Ins Portfolio dieses innovativen Fonds wandern überwiegend ETFs. Zudem achtet das Fondsmanagement auf eine optimale Streuung des Kapitals. Zu Beginn seiner Ausführungen, bezeichnete Claus Sendelbach den apo Vivace INKA als „Fahrzeug mit Autopilot in schwierigem Börsengelände“.

Flexibilität eines Fonds ist von großer Bedeutung

„Wichtig ist heutzutage, dass ein Fondsportfolio zeitnah an ein verändertes Marktumfeld angepasst werden kann“, betonte Sendelbach. Die „Dinosaurier“ unter den Investmentfonds mit einem Volumen von mehreren Milliarden Euro werden dem apoAsset-Geschäftsführer zufolge künftig Probleme bekommen, da sie nicht flexibel genug sind. „Bedenken sollten Anleger auch, dass alte Börsenregeln anscheinend nicht mehr gelten“, erklärte der Experte.

Konsequente, rationale und flexible Strategie

Wie Sendelbach weiter erläuterte, ist das Portfolio des apo Vivace INKA breit gestreut. Ein wesentlicher Eckpfeiler der Anlagestrategie ist der konsequente, regelbasierte Verkauf temporär unattraktiver Investments gemäß dem „Best-of-Two-Konzept“. Das Investmentkonzept benötigt keine Marktprognosen und investiert sehr flexibel, da es sich nicht an einer Benchmark orientiert. Beispielsweise kann die Sachwertequote (insbesondere Aktien) auf bis zu 100 Prozent ausgeweitet oder auf null Prozent reduziert werden.

Geringe Partizipation an Korrekturbewegungen

Ein vorrangiges Ziel der relativ defensiven Anlagestrategie des apo Vivace INKA ist die Erzielung stabiler Erträge. „An einer Aufwärtsbewegung partizipierte der Fonds in der Vergangenheit mit maximal 75 Prozent. Die empirische Partizipation im Zuge einer Korrektur war dagegen deutlich geringer“, berichtete Sendelbach.
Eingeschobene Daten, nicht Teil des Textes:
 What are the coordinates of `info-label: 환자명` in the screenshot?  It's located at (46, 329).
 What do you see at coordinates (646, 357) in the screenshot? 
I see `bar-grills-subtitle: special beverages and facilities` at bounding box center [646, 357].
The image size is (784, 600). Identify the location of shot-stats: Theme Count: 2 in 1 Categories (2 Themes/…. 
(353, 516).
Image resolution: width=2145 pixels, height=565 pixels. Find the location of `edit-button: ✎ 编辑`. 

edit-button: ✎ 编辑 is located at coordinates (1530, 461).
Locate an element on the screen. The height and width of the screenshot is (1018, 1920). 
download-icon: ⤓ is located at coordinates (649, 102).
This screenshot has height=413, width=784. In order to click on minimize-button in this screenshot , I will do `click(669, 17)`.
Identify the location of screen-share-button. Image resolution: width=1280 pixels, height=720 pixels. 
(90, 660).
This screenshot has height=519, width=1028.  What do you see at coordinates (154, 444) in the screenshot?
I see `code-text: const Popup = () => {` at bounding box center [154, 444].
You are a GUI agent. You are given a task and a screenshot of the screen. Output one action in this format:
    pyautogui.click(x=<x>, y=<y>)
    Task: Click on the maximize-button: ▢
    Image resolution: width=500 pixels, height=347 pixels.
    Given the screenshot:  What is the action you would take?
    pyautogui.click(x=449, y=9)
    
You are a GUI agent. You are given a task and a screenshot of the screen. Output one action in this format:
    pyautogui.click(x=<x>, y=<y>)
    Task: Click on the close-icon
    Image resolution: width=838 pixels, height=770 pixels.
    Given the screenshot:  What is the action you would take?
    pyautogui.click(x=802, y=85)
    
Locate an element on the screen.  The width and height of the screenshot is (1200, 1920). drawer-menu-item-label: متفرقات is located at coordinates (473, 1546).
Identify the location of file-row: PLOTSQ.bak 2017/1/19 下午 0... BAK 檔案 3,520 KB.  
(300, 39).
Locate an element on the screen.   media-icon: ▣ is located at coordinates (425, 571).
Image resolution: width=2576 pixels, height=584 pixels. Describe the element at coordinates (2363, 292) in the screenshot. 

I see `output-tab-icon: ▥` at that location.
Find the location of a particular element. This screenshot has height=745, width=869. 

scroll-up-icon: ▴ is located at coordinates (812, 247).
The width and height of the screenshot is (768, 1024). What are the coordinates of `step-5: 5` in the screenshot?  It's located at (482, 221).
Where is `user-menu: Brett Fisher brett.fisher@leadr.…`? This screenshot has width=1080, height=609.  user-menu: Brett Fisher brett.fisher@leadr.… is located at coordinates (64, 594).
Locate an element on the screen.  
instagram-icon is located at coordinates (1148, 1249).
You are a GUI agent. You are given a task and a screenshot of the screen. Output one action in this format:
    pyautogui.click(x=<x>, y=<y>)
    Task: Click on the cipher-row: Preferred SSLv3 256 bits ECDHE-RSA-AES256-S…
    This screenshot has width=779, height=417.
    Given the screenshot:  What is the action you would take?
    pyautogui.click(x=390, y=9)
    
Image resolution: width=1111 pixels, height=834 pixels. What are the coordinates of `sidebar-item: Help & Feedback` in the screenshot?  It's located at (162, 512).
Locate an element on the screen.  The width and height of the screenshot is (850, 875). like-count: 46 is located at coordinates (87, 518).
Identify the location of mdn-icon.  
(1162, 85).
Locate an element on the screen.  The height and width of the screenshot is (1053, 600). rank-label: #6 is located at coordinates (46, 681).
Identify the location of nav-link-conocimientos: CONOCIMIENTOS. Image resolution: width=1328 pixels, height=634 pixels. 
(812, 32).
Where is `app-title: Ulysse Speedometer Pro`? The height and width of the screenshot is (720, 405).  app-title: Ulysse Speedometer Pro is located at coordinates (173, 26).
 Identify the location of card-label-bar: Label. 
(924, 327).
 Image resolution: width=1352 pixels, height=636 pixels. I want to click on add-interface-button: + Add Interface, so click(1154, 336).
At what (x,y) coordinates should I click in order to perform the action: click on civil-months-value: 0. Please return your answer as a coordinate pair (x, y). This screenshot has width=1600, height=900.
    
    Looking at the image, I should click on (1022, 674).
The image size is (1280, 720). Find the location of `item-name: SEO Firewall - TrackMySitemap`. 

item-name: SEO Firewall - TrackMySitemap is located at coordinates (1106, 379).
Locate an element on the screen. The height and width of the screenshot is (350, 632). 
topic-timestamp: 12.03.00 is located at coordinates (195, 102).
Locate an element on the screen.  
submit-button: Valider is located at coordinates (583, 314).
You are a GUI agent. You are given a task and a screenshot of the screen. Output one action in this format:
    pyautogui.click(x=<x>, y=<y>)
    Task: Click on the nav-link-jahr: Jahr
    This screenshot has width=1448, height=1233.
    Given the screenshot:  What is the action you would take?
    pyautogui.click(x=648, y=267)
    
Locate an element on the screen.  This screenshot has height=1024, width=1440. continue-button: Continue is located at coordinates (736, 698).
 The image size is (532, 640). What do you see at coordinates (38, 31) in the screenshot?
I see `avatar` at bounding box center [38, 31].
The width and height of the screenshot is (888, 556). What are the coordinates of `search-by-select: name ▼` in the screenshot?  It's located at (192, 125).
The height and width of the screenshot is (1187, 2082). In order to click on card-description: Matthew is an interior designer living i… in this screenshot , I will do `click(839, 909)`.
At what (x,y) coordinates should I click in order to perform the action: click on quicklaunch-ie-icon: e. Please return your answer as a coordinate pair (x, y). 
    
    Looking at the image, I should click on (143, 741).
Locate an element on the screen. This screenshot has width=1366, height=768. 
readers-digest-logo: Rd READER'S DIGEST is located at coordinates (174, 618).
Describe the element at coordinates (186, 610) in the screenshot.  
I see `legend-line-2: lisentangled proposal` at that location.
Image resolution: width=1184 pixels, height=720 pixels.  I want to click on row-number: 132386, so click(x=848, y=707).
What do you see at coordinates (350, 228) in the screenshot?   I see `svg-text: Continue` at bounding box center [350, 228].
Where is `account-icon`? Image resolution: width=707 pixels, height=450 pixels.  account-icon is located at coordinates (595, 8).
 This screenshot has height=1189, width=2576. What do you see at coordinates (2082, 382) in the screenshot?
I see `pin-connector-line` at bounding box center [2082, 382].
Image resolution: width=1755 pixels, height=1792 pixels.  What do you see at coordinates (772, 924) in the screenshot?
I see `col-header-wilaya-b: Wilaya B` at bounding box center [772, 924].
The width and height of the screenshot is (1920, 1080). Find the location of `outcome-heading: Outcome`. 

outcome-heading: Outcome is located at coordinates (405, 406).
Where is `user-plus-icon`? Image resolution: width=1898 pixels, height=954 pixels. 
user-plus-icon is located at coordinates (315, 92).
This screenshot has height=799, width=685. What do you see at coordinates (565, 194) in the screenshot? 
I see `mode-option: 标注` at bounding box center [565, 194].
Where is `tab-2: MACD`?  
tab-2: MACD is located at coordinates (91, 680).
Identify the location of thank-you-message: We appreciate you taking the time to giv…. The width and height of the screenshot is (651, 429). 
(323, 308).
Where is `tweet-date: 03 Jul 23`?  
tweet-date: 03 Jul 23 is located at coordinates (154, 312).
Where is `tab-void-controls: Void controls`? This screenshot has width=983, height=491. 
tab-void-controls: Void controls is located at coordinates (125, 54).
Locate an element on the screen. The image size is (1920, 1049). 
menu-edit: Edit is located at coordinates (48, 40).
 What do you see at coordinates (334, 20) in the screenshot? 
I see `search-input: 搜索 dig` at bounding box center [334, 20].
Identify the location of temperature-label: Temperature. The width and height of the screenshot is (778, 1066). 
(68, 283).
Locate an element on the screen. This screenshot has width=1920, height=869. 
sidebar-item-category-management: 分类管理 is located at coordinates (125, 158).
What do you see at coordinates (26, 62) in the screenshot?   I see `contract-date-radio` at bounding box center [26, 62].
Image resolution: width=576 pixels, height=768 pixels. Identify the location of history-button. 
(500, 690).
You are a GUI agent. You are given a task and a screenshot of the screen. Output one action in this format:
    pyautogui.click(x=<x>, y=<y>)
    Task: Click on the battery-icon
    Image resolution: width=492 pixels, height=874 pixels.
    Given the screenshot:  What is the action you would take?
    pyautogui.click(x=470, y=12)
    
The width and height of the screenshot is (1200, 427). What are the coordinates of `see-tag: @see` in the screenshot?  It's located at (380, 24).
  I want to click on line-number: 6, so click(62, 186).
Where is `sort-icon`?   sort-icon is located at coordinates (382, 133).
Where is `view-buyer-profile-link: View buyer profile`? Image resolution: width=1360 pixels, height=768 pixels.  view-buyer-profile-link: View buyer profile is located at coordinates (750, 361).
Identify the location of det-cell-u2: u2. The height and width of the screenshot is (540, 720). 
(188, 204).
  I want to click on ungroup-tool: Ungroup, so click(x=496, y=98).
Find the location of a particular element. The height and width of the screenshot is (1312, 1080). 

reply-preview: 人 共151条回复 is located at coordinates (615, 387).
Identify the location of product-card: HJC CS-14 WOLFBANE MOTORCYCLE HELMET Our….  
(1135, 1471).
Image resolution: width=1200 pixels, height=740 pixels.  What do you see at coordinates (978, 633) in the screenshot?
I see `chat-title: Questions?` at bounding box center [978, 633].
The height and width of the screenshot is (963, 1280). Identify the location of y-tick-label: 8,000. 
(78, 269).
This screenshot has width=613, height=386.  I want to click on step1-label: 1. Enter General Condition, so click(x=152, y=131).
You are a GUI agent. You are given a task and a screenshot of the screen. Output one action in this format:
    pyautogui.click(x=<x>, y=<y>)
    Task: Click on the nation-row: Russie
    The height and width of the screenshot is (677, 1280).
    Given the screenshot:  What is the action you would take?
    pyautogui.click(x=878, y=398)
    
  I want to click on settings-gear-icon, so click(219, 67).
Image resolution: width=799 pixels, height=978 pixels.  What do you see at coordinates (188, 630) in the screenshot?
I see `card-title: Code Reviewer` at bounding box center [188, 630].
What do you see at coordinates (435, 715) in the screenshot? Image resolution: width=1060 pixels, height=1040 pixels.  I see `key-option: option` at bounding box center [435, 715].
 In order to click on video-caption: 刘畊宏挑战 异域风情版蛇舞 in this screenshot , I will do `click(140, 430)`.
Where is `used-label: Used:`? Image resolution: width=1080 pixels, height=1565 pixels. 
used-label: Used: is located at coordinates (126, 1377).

Ergänzend fügte er hinzu, dass das Portfolio zehn bis 13 Assetklassen umfasst.

Basisinvestment für den Vermögensaufbau

„Jeweils am Jahresbeginn wird die Portfoliostruktur des apo Vivace INKA neu festgelegt. Dabei werden alle Assetklassen mit ETFs/ETCs abgedeckt“, sagte Sendelbach. Einmal pro Monat wird die Struktur pro Assetklasse gemäß dem „Best-of-Two-Konzeptes“ aktiv angepasst. Dabei wird das Kapital stets in die jeweils vorteilhaftere Anlageklassen umgeschichtet. Laut Sendelbach eignet sich der Fonds als Basisinvestment hervorragend für den mittel- bis langfristigen Vermögensaufbau.